ISBN 978-0-9565467-4-6

‘Kalagora’ comprises of two independent works: a book of poetry developed over the course of eight years and a one-man play that was written and developed since autumn 2010.


“One of the most exciting first collections I’ve come across in a long time … Kalagora bestrides continents and celebrates cities as engines of creativity where dogs talk in hieroglyphs and where a man can be a moth.”

Ian McMillan, The Verb on BBC Radio 3 (Download MP3)

I work across disciplines (poetry, theatre, film etc.) and I'm currently mostly writing prose. I don't believe in false divisions between 'page poetry' and 'performance poetry', for example. I do believe in the written word. Each word that one writes must be earned. Destroy cliche. Destroy all national, linguistic, class and caste borders. Read, travel, intoxicate yourself with life and all it has to offer, be lucky enough to pull yourself back from the brink. Then, write.


-Siddhartha Bose



Poet’s Statement




She brings me striped shirts coz her father wore them, my love in the afternoon. Blue and white stripe Calcutta—enter her parlour shocked with revolving wooden chandelier darting spots of light, dust in light.


She maps me in her web, spinning limbs.


 —Give give, I’ll do, she groans in that salt tone, as she grips me in skin that bubbles in sores. Some like galaxies sweat pus, not stars. Room is wet with rain that never comes. The floor heaves under us, instinctive as nitrate.


 A Tom Waits razor growl chops me up.


 I lie on her single bed the clay of hash in my hair. Black and wet like Kali, she plays the piston.


 I am stung on a rack, flayed.


 We go to a play by a temple, and as the blackyellow cab turns to Ballygunge by the kebab shop with men wrapped in loincloth, passing the day watching smoke gather on tram tracks, we see two stray dogs doing what is natural with an insistence that frightens, as we hike up our reserve in a giddy laughter.


 Not in London— dogs fucking, fleas on backs, stone as my pocket of alley in the east end, which is home more or less than home. Sometimes, on a late Saturday when the gods crawl outta their holes, I see a man taking the piss by a bin, and the smell, not the trickle—a branch of veins—reminds me of where I’m from, and I glow like a lantern, holy.




Poem published with poet's permission ©Sidhhartha Bose

From Kalagora (Penned in the Margins, UK, 2010), also published in The HarperCollins Book of English Poetry (HarperCollins, 2013, India)

I met Sid Bose first at a poetry reading that our award-winning poet Shanta Acharya had organized at Lauderdale House.

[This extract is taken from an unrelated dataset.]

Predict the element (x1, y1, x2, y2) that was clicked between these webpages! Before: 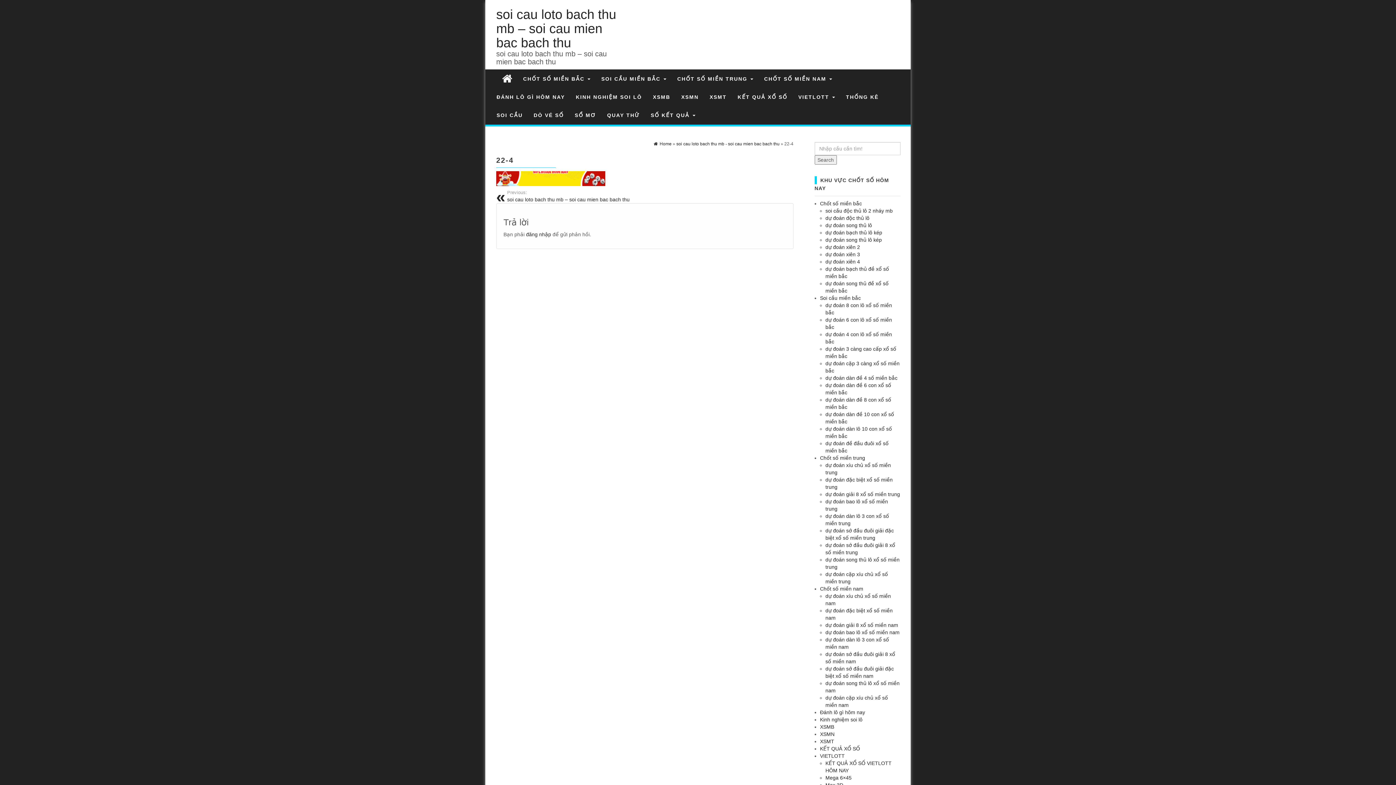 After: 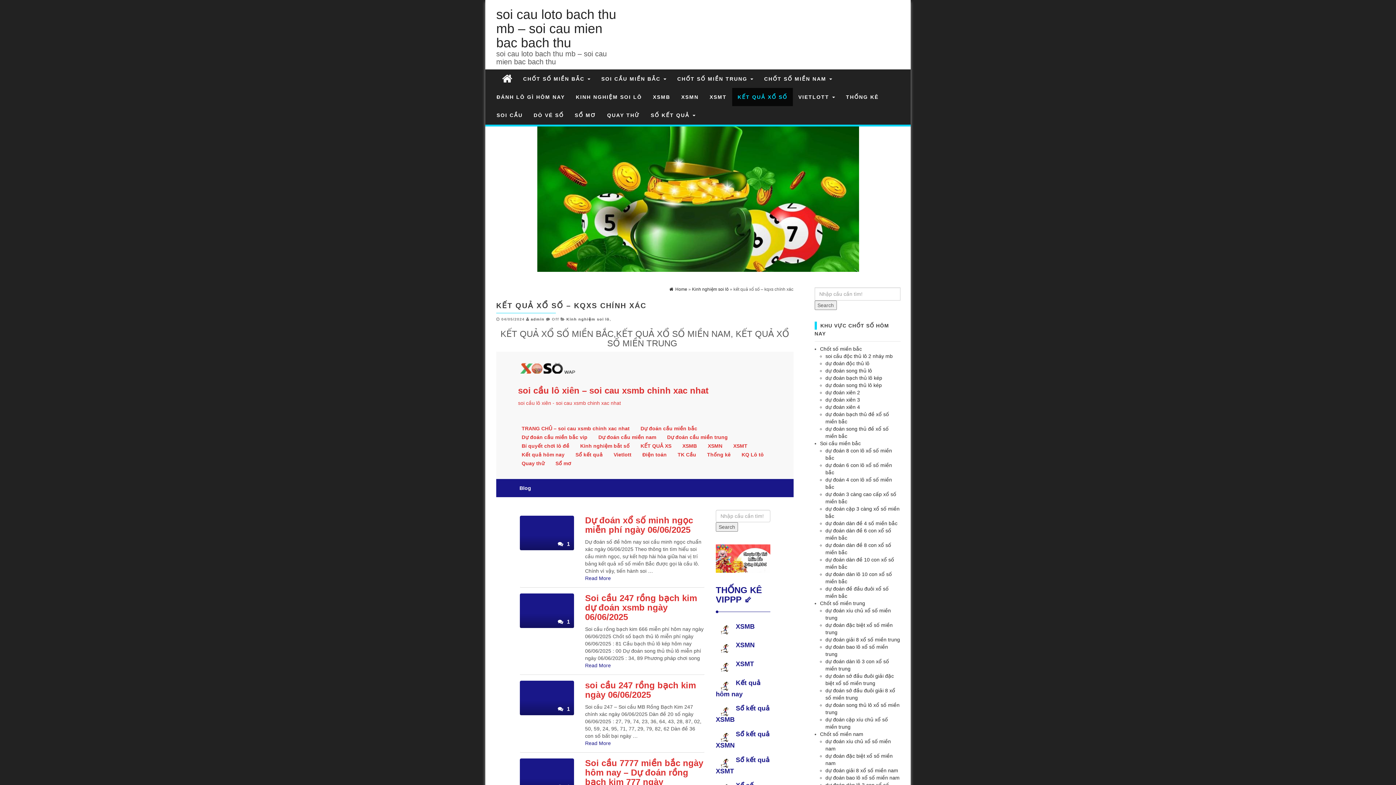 Action: bbox: (732, 88, 793, 106) label: KẾT QUẢ XỔ SỐ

I was wowed by this very quiet, withdrawn man who could fool you into thinking him a cold individual, observing and dissecting you into shreds with his observant intent glance. Actually, he is quite the opposite. The moment he starts reading his work, the room fills with his commanding and authoritative poet's voice. One realizes that his observations of  everything around him translate into vivid and lively subjects. Just beware, for you may end up one day in his poems! The language and imagery he employs are nothing less than a celebration of the best poetry that one occasionally encounters; it has vigour and pure energy. Sid employs all the authority and technical skills of a playwright and theatre maker as he calls himself. His is not just 'performance poetry' - he doesn't want to dissociate his poetry from its existence on the page too. His ubiquitous poems are equally engaging in print. Sid’s poems are usually long, so as an editor I have failed to draw out a short poem from him. I assume that he also sees poems as theatre, a unique perspective from which one can enter poetry. This leaves me with a question: Can brief excerpts truly represent the poet's best work? To quote lines of verse is one thing, but to have excerpts represent a poet's long poem is something else. So it leaves me defeated. In the digital world, everything is sharp and short like a coffee on the run. But with Sid, you have to give yourself to the world of his poems and run with the images jumping out to you as at a shooting range. Let us hope I have not entirely failed you, the readers, and Sid.


I stand in awe when I look at his intriguing poetry in action. The insightful perceptions and visual imagery with lights and colour at play is pure theatre. I invite you to join me in applauding a poet of exceptional calibre in the South-Asian diaspora.